NVIDIA / TensorRT-LLM

TensorRT-LLM provides users with an easy-to-use Python API to define Large Language Models (LLMs) and build TensorRT engines that contain state-of-the-art optimizations to perform inference efficiently on NVIDIA GPUs. TensorRT-LLM also contains components to create Python and C++ runtimes that execute those TensorRT engines.
https://nvidia.github.io/TensorRT-LLM
Apache License 2.0
8.34k stars 936 forks source link

tensor parallel failed but pipeline parallel success for qwen 2 when doing checkpoint convertion #1662

Open 2019zhou opened 4 months ago

2019zhou commented 4 months ago

System Info

Who can help?

@T

Information

Tasks

Reproduction

my command to convert the checkpoints failed

python3 convert_checkpoint.py \
    --model_dir         ./Qwen1.5-72B-Chat-GPTQ-Int4/ \
    --output_dir        ./tllm_checkpoint_2gpu_gptq/ \
    --dtype float16 \
    --use_weight_only \
    --weight_only_precision int4_gptq \
    --per_group \
    --load_model_on_cpu \
    --tp_size 2 \
    --n_head 64 \
    --n_kv_head 64 \
    --qwen_type qwen2

with error log

ValueError: You are trying to save a non contiguous tensor: `transformer.layers.0.mlp.fc.weights_scaling_factor` which is not allowed. It either means you are trying to save tensors which are reference of each other in which case it's recommended to save only the full tensors, and reslice at load time, or simply call `.contiguous()` on your tensor to pack it before saving.

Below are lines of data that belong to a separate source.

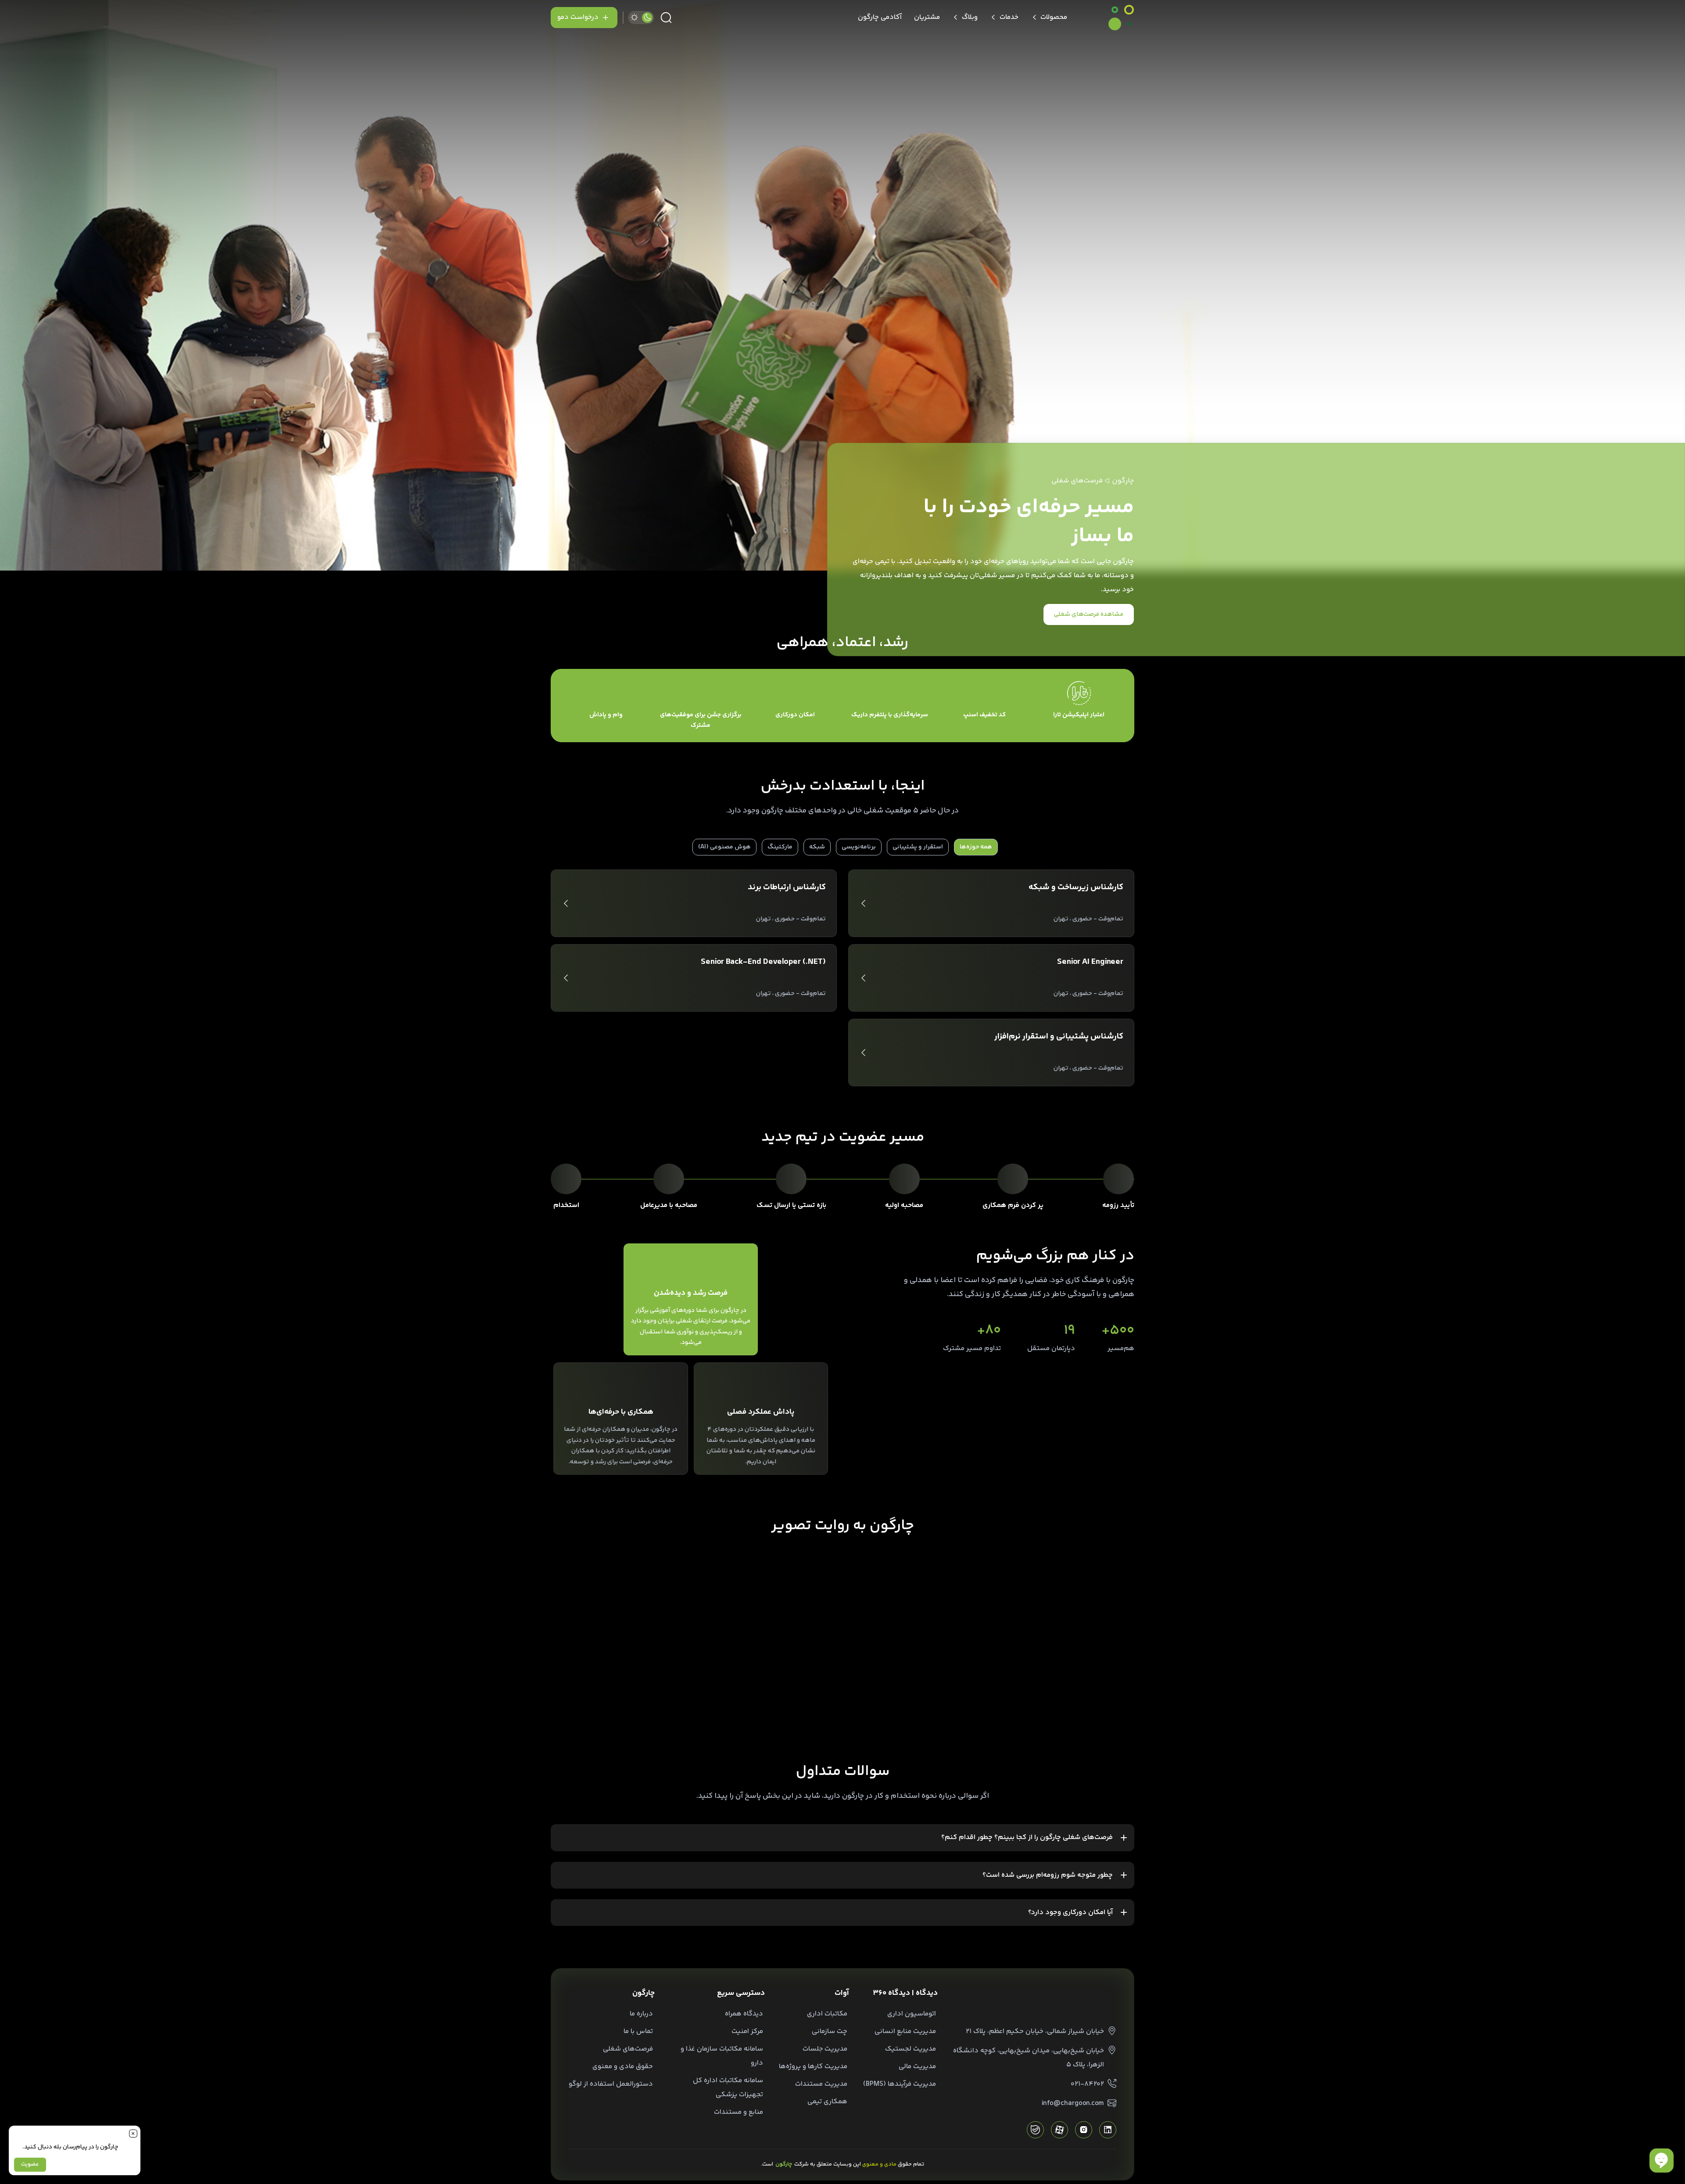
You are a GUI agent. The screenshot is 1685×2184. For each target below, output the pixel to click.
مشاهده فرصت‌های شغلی (1088, 614)
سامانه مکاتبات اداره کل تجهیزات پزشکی (728, 2087)
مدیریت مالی (917, 2066)
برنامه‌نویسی (859, 847)
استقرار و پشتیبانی (918, 847)
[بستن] (133, 2133)
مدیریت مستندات (821, 2084)
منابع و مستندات (738, 2112)
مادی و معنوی (879, 2164)
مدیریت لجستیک (910, 2049)
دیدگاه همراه (744, 2013)
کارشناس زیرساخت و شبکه (1076, 887)
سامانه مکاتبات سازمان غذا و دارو (722, 2056)
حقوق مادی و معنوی (622, 2066)
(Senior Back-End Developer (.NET (763, 962)
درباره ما (641, 2013)
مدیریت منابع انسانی (905, 2031)
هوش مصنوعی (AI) (724, 847)
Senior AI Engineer (1090, 962)
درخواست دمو (578, 17)
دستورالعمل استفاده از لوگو (611, 2084)
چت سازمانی (829, 2031)
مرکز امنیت (747, 2031)
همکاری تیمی (827, 2101)
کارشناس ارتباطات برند (787, 887)
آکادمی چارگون (880, 17)
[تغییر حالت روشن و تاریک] (641, 17)
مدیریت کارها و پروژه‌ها (813, 2066)
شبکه (817, 847)
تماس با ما (638, 2031)
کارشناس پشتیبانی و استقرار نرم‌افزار (1058, 1036)
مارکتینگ (779, 847)
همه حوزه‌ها (976, 847)
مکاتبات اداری (827, 2013)
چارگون (1123, 480)
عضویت (30, 2164)
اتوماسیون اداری (911, 2013)
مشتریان (927, 17)
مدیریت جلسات (825, 2049)
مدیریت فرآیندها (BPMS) (899, 2084)
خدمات (1009, 17)
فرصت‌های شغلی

since some issue says this error relates to transformers version I tested the transformers 3.38.2 and 4.41 but all failed.

My running

tp_size = 2 fail
tp_size = 1, pp_size = 1 success
pp_size = 2 success

Expected behavior

convert success

actual behavior

ValueError: You are trying to save a non contiguous tensor: `encoder_decoder.encoder.block.0.layer.0.SelfAttention.q.weight` which is not allowed. It either means you are trying to save tensors which are reference of each other in which case it's recommended to save only the full tensors, and reslice at load time, or simply call `.contiguous()` on your tensor to pack it before saving.

additional notes

byshiue commented 4 months ago

Sorry for dealy response. Could you take a try on latest main branch?

commit b777bd64750abf30ca7eda48e8b6ba3c5174aafd (HEAD, origin/main)
Author: Kaiyu Xie <26294424+kaiyux@users.noreply.github.com>
Date:   Tue Jun 4 20:26:32 2024 +0800

    Update TensorRT-LLM (#1725)

    * Update TensorRT-LLM

We have updated the QWEN recently and I can run on main branch successfully.